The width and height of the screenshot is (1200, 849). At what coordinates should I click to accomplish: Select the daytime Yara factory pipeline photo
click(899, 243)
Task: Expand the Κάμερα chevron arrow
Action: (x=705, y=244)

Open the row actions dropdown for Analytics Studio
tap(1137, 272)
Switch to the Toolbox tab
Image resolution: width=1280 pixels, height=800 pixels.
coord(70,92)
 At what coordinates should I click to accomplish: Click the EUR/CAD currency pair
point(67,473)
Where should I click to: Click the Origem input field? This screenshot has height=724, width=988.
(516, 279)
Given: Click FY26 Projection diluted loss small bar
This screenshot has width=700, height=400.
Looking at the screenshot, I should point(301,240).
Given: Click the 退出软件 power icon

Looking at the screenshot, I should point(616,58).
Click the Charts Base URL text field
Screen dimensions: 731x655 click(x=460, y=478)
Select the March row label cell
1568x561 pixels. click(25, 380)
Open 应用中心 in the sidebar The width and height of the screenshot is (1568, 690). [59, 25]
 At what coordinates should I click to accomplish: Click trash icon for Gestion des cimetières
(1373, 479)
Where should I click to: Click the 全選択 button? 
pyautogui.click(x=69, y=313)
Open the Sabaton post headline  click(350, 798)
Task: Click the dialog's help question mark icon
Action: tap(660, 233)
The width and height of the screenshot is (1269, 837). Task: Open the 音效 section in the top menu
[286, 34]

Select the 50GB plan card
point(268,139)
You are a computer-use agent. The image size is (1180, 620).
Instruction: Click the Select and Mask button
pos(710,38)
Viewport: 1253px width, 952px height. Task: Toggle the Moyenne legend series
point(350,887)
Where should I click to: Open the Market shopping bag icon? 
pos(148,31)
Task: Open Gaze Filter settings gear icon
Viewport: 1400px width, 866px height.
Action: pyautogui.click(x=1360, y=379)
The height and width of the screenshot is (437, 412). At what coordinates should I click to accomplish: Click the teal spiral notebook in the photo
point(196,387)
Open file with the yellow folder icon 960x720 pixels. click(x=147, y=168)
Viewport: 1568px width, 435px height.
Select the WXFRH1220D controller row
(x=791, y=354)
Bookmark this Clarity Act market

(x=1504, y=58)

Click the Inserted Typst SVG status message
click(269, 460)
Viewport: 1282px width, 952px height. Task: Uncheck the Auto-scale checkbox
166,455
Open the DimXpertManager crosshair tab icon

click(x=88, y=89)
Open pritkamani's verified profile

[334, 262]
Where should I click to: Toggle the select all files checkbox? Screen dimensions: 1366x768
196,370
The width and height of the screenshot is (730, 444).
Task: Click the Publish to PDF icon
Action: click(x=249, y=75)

■ ■ ■ ■

Task requirements: Repeat each of the entries exactly as written.

Written response:
The width and height of the screenshot is (1200, 849). At what coordinates should I click to accomplish: Select the daytime Yara factory pipeline photo
click(899, 243)
Task: Expand the Κάμερα chevron arrow
Action: (x=705, y=244)

Open the row actions dropdown for Analytics Studio
tap(1137, 272)
Switch to the Toolbox tab
Image resolution: width=1280 pixels, height=800 pixels.
coord(70,92)
 At what coordinates should I click to accomplish: Click the EUR/CAD currency pair
point(67,473)
Where should I click to: Click the Origem input field? This screenshot has height=724, width=988.
(516, 279)
Given: Click FY26 Projection diluted loss small bar
This screenshot has width=700, height=400.
Looking at the screenshot, I should point(301,240).
Given: Click the 退出软件 power icon

Looking at the screenshot, I should point(616,58).
Click the Charts Base URL text field
Screen dimensions: 731x655 click(x=460, y=478)
Select the March row label cell
1568x561 pixels. click(25, 380)
Open 应用中心 in the sidebar The width and height of the screenshot is (1568, 690). [59, 25]
 At what coordinates should I click to accomplish: Click trash icon for Gestion des cimetières
(1373, 479)
Where should I click to: Click the 全選択 button? 
pyautogui.click(x=69, y=313)
Open the Sabaton post headline  click(350, 798)
Task: Click the dialog's help question mark icon
Action: tap(660, 233)
The width and height of the screenshot is (1269, 837). Task: Open the 音效 section in the top menu
[286, 34]

Select the 50GB plan card
point(268,139)
You are a computer-use agent. The image size is (1180, 620).
Instruction: Click the Select and Mask button
pos(710,38)
Viewport: 1253px width, 952px height. Task: Toggle the Moyenne legend series
point(350,887)
Where should I click to: Open the Market shopping bag icon? 
pos(148,31)
Task: Open Gaze Filter settings gear icon
Viewport: 1400px width, 866px height.
Action: pyautogui.click(x=1360, y=379)
The height and width of the screenshot is (437, 412). At what coordinates should I click to accomplish: Click the teal spiral notebook in the photo
point(196,387)
Open file with the yellow folder icon 960x720 pixels. click(x=147, y=168)
Viewport: 1568px width, 435px height.
Select the WXFRH1220D controller row
(x=791, y=354)
Bookmark this Clarity Act market

(x=1504, y=58)

Click the Inserted Typst SVG status message
click(269, 460)
Viewport: 1282px width, 952px height. Task: Uncheck the Auto-scale checkbox
166,455
Open the DimXpertManager crosshair tab icon

click(x=88, y=89)
Open pritkamani's verified profile

[334, 262]
Where should I click to: Toggle the select all files checkbox? Screen dimensions: 1366x768
196,370
The width and height of the screenshot is (730, 444).
Task: Click the Publish to PDF icon
Action: click(x=249, y=75)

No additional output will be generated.